I got air freshners in my room with the beardies and they dont care about the smell or it dosen't affect them. :2thumb:


________________________________
1.1.0 Pogona vitticeps (Amber and Noddy the bearded dragons)
1.0.0 Weimaraner (Charlie the dog)


----------



## fiergiesreds71 (Apr 20, 2009)

claphambeast said:


> I got air freshners in my room with the beardies and they dont care about the smell or it dosen't affect them. :2thumb:
> 
> 
> ________________________________
> ...


Thanks.....may i ask which ones you use and how long have you been using them for - im ultra paranoid ;-)


----------



## gibzy (Sep 5, 2005)

We have been using plug in Yankee candle air fresheners, smell lovely until one of the beardies need to go toilet........ not even the 1000 roses can deal with that smell !!!


----------



## claphambeast (Aug 9, 2010)

fiergiesreds71 said:


> Thanks.....may i ask which ones you use and how long have you been using them for - im ultra paranoid ;-)
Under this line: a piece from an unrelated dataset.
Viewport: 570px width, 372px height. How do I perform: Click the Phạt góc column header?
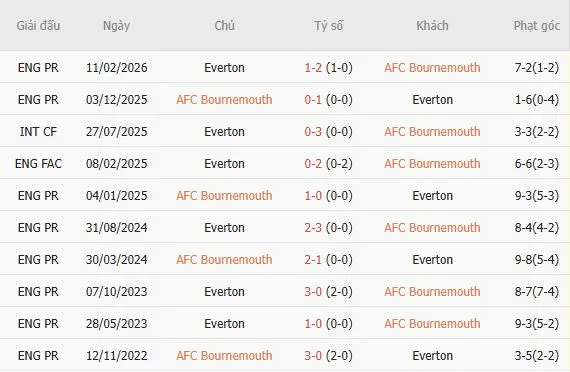click(537, 26)
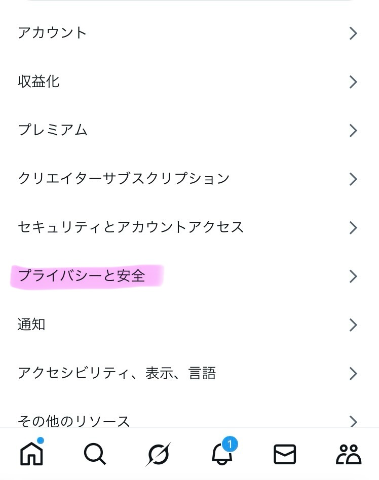Open 通知 settings

(x=189, y=325)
Can't find the name of the air freshner:banghead:. But i use _Oust, _which i spray the room with and the beardie viv. :2thumb:


________________________________
1.1.0 Pogona vitticeps (Amber and Noddy the bearded dragons)
1.0.0 Weimaraner (Charlie the dog)


----------



## woodrott (Sep 14, 2008)

claphambeast said:


> Can't find the name of the air freshner:banghead:. But i use _Oust, _which i spray the room with and the beardie viv. :2thumb:
> 
> 
> ________________________________
> ...


 
you should never spray air freshener in a viv

its not good to many chemicals not made for reptiles


----------



## Tarn~Totty (May 4, 2009)

I dont spray any air fresheners inside the vivs at all, but I do have air fresheners in the room where the vivs are....cleaning out the beardie poop as quick as possible works for me...my vivs are near a window, so when I clean out the beardies I leave the room window open and one of the viv doors open at the same time (blows some fresh air in lol) but obviously for safety reasons, the beardies are always out of the vivs having a run round when I do this...dont want them falling out onto the floor!
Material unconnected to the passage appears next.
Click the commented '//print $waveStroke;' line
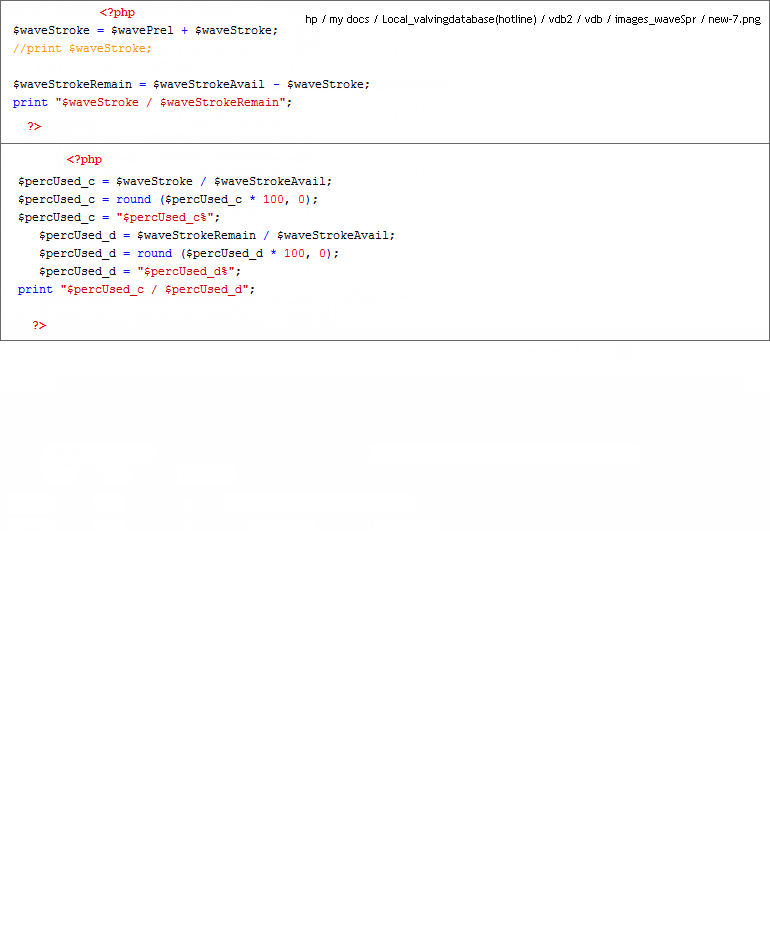770x932 pixels. pos(82,48)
I did see on the back of Octobers practical reptile keeping mag, an add for something called "repti-fresh"....some sort of mineral based substrate that "absorbs odor" apparently lol but dunno if this works or not, or if beardies will have a go at eating it (new product from zoo med)


----------



## ambyglam (Nov 16, 2009)

Plug in air fresheners should be banned.

They are a waste of electricity and full of toxic rubbish... how about just using some nice good quality essential oils in an oil burner... check they are pet safe, but most of the decent ones will be fine!


----------



## NANT (May 23, 2010)

I use a Airwick freshmatic that automatiac at 36 min intervals ontop of my vivs, it doesnt effect my dragons.


----------



## ambyglam (Nov 16, 2009)

How about opening a window?

far safer then toxic chemicals sprayed into your air!


----------



## jillygirl (Feb 1, 2010)

ambyglam said:


> Plug in air fresheners should be banned.
> 
> They are a waste of electricity and full of toxic rubbish... how about just using some nice good quality essential oils in an oil burner... check they are pet safe, but most of the decent ones will be fine!
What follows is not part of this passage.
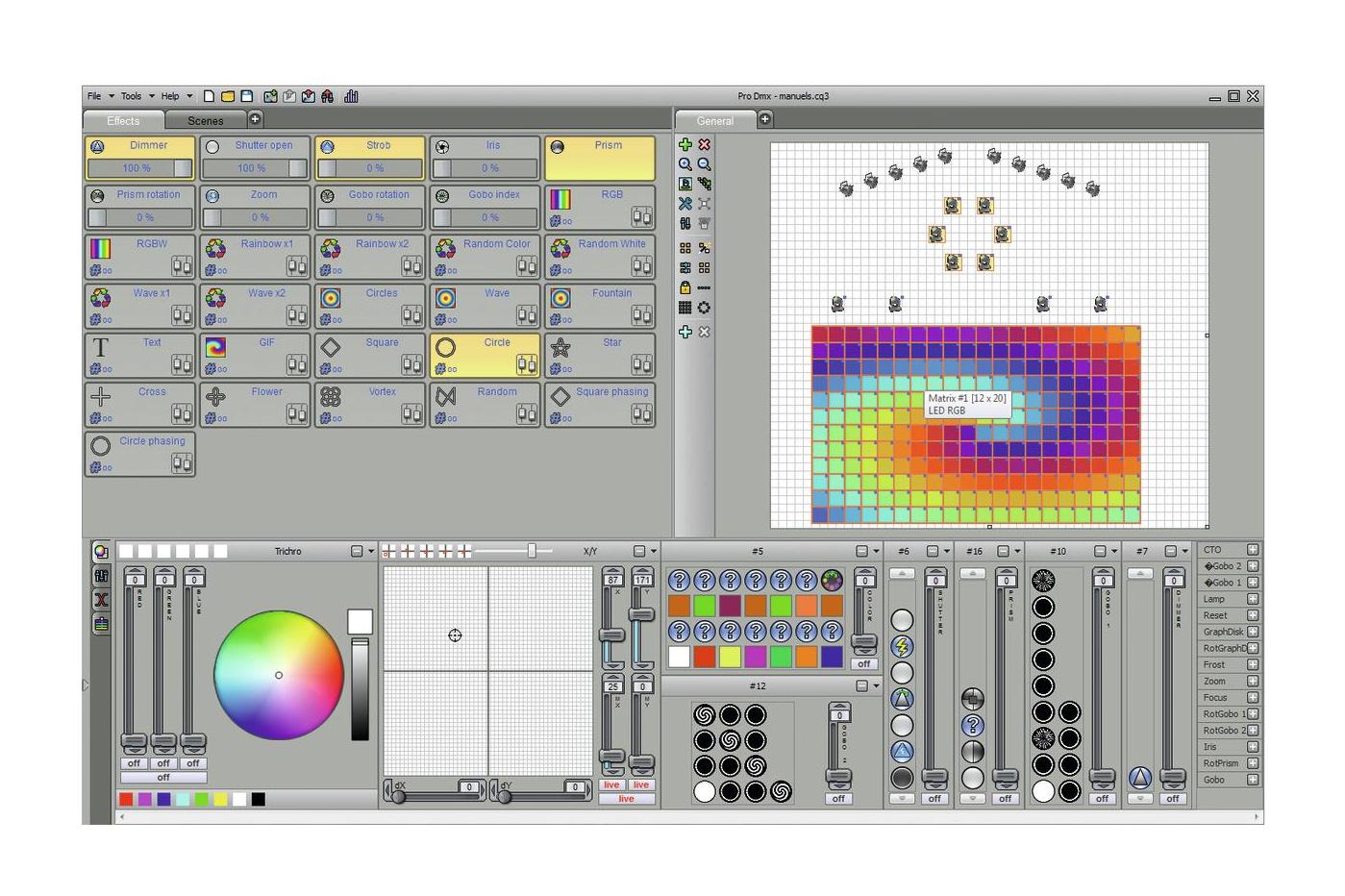
Task: Click the red X delete icon
Action: pos(704,144)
absolutely agree 100% cant go wrong with good quality essential oils...plug ins smell vile .. they just smell synthetic and overpowering..


----------



## fiergiesreds71 (Apr 20, 2009)

jillygirl said:


> absolutely agree 100% cant go wrong with good quality essential oils...plug ins smell vile .. they just smell synthetic and overpowering..


Jilly,

How can you be sure natural oils are any better for the beardies and if you do have any info please could you share the particular oils with me.

Thank you


----------



## beardys (Sep 28, 2009)

claphambeast said:


> Can't find the name of the air freshner:banghead:. But i use _Oust, _which i spray the room with and the beardie viv. :2thumb:
> 
> 
> ________________________________
> ...


srry but if you spray into the viv itself them you shouldnt have a bearded dragon. and if you carry on then you may not have one for much longer. do you not know anything about the chemicals that are in aerosols.


----------



## fiergiesreds71 (Apr 20, 2009)

beardys said:


> srry but if you spray into the viv itself them you shouldnt have a bearded dragon. and if you carry on then you may not have one for much longer. do you not know anything about the chemicals that are in aerosols.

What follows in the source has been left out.